## WHAT YOU HAVE TO DO:
Show each line below that contains the string "agent", copying the whole line. Count a line only when the letters match in case.

## SUPPLIED DATA:
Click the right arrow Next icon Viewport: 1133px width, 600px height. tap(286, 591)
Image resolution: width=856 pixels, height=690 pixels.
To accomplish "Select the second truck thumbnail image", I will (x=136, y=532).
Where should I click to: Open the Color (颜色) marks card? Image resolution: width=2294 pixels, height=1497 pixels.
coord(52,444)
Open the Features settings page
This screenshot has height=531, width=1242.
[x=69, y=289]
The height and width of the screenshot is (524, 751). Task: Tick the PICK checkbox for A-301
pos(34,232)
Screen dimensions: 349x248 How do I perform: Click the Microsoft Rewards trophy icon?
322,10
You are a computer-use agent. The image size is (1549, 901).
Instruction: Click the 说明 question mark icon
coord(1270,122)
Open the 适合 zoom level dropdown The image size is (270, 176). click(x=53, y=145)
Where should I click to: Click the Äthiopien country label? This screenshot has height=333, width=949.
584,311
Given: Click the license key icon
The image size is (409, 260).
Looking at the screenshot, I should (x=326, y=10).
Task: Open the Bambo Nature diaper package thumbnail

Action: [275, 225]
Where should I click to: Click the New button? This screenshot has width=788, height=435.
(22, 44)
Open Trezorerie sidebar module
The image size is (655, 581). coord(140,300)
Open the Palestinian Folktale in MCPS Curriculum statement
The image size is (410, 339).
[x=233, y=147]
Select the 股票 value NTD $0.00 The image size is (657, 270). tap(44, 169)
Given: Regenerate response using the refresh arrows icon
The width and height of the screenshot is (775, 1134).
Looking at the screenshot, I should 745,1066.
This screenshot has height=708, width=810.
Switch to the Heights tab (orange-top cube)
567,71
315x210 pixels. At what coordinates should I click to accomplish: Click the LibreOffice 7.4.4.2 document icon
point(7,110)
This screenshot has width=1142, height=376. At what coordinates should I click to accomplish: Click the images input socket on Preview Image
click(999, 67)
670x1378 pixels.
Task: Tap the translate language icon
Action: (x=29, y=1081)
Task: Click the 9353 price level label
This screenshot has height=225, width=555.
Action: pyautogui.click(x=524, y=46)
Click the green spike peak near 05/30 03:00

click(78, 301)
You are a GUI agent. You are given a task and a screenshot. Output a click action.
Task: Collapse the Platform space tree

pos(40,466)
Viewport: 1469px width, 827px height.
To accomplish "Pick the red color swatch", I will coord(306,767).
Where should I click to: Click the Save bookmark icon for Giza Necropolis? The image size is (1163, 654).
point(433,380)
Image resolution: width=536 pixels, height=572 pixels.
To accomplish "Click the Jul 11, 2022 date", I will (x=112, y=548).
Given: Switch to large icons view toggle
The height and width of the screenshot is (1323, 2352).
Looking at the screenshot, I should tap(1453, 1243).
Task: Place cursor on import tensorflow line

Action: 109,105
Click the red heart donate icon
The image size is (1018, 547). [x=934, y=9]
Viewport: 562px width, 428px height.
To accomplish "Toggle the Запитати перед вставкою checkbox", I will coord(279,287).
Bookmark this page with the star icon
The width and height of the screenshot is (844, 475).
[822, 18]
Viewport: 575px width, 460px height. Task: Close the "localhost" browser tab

## OUTPUT FOR THIS TASK:
You are a computer-use agent. The image size is (1549, 901).
You are a GUI agent. You are given a task and a screenshot. Output a click action.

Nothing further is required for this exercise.